The architecture of the maximum ratio combiner.

2.2 Golay Sequence

The previous sub-section shows that the optimal weights that maximize the output SNR for MRC beamforming are the channel matrix, assuming isolated links. The channel matrix can be estimated by using Golay sequences.

The Golay sequence contains a complementary pair of sequences with the same length n. According to [20], given \(A = [a_1, ..., a_{n}]\) and \(B = [b_1, ..., b_n]\) of length n, with \(a_k\), \(b_k\) \(\in \{-1, +1\}\) for \(1 \le k \le n\), the complementary sequence pair (A, B) satisfies

$$\begin{aligned} A[z]A[z^{-1}] + B[z]B[z^{-1}] = 2n \end{aligned}$$

(7)

where \(A[z] = \sum ^{n-1}_{i=0}a_{i+1}z^{-i}\) and \(B[z] = \sum ^{n-1}_{i=0}b_{i+1}z^{-i}\) for \(z \in \mathbb {C}\).

Assume the channel variation is negligible during the transmission of a sequence pair. The received Golay pair at BS with M antennas and spatial white Gaussian noise is

$$\begin{aligned} \begin{aligned} \varvec{r}_A[z]&= \varvec{h}A[z] + \varvec{n}_A \\ \varvec{r}_B[z]&= \varvec{h}B[z] + \varvec{n}_B \end{aligned} \end{aligned}$$

(8)

where \(\varvec{h}\in \mathbb {C}^{M\times 1}\) is the channel vector, and \(\varvec{n}_A,\varvec{n}_B\sim \mathcal {CN}(\varvec{0},\sigma ^2\varvec{I_M})\) is the spatial white Gaussian noise vector. Using Eq. 7, one can get

$$\begin{aligned} \begin{aligned}&\mathbb {E}\Big \{\frac{1}{2n}\big (\varvec{r}_A[z]A[z^{-1}] + \varvec{r}_B[z]B[z^{-1}]\big )\Big \} \\&= \varvec{h} + \frac{1}{2n}(\mathbb {E}\{\varvec{n}_A\}A[z^{-1}] + \mathbb {E}\{\varvec{n}_B\}B[z^{-1}]) \\&= \varvec{h} \end{aligned} \end{aligned}$$

(9)

which shows that the sum of the cross-correlation of the sequence pair is an unbiased estimator of the channel vector.

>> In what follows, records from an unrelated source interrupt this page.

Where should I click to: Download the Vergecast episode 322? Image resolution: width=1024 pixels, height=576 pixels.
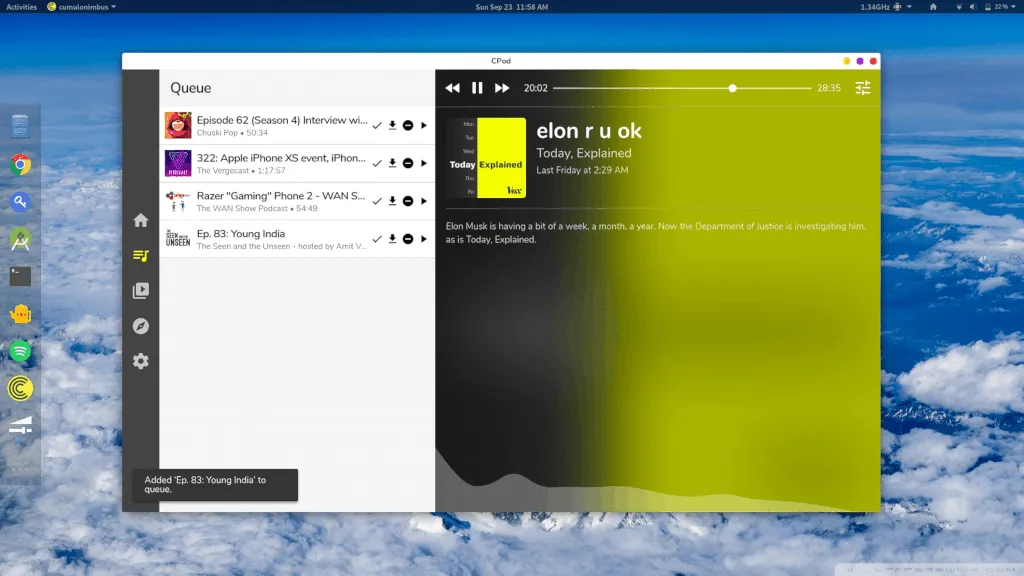click(x=393, y=163)
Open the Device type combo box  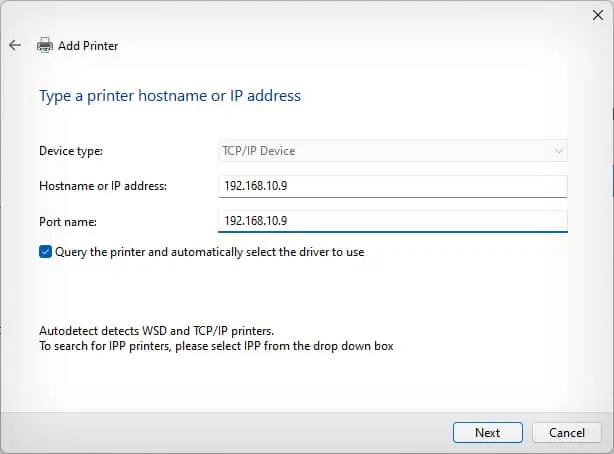click(392, 151)
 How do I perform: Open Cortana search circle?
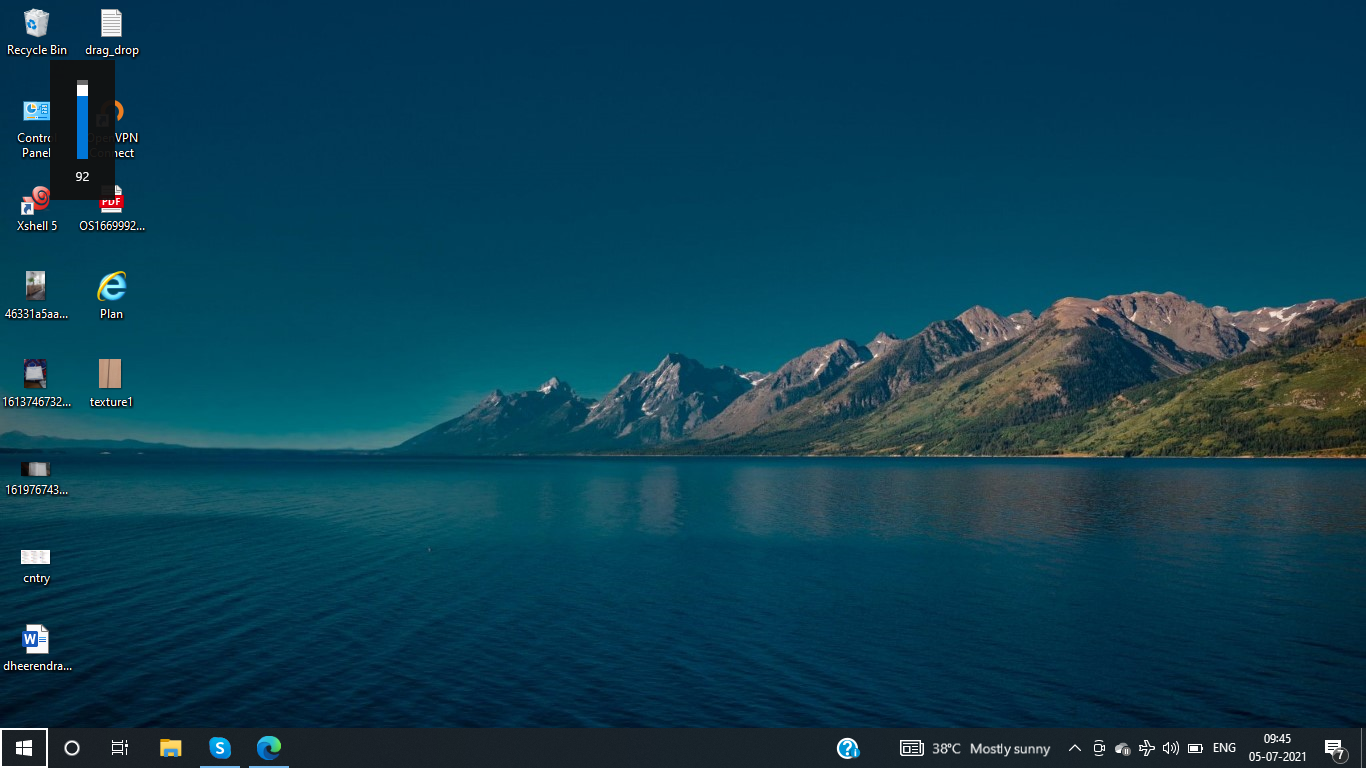pyautogui.click(x=72, y=748)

According to Theorem 1.3.2 in [21], Golay sequences can be generated recursively when n is a positive integer power of 2, and the reverse of a Golay sequence pair still gives a Golay sequence pair. Assume the length of the sequence pair is n, the delayed value sequence \(\varvec{D}\) is any permutation of the set \(\{2^0, 2^1, ..., 2^{log_2(n)-1}\}\), and the weight sequence \(\varvec{W} = [w_1, ..., w_{log_2(n)}]\) with \(w_i \in \{-1,+1\}\) \(\forall 1 \le i \le log_2(n)\). Then, the concatenation of the Golay sequence pair \(\varvec{g}\) can be generated using Algorithm 1

However, the performance of the channel estimation from Golay sequence pairs may be affected by the quantization noise introduced by the hardware design.

2.3 BEACHES Algorithm

BEACHES is an adaptive and low-complexity channel estimation algorithm for massive MIMO systems [15]. It exploits sparsity of channels in the beamspace domain in order to perform adaptive denoising via Stein’s unbiased risk estimate (SURE). Let \(\mathbf {h}_{est}\) be each user’s estimated channel vector. To transfer the channel into beamspace domain, the discrete Fourier transform (DFT) is performed on the channel vector with a \(M \times M\) DFT matrix \(\mathbf {F}\) to get \(\bar{\mathbf {h}}_{est} = \mathbf {F} \mathbf {h}_{est}\) in BEACHES. The soft-thresholding is performed on each entry of \(\bar{\mathbf {h}}_{est}\) by the MSE-optimal threshold \(\tau ^\star\). BEACHES finds \(\tau ^\star\) by relying on a proxy for the actual MSE between the ground-truth channel and the denoised channel estimate, and the proxy is obtained by SURE. Then the beamspace denoised channel vector is converted back to the antenna domain using an inverse DFT, after the magnitudes of the entries in \(\bar{\mathbf {h}}_{est}\) are soft-thresholded.

2.4 In-situ Calibration

Manufacturing variability affects circuits at small wavelengths, as small variations in RF circuitry and local oscillator distribution paths can cause large, often unpredictable changes in the RF chain response of different array elements. For beamspace algorithms, the sparsity of the beamspace domain channel vectors is very important. However, due to the array nonidealities, which stem from gain and phase offsets in receivers, the channel estimation from pilots may not be sparse. To extract and calibrate out those array offsets, compressive techniques can be applied, and the mm-wave channel sparsity can be leveraged [22, 23].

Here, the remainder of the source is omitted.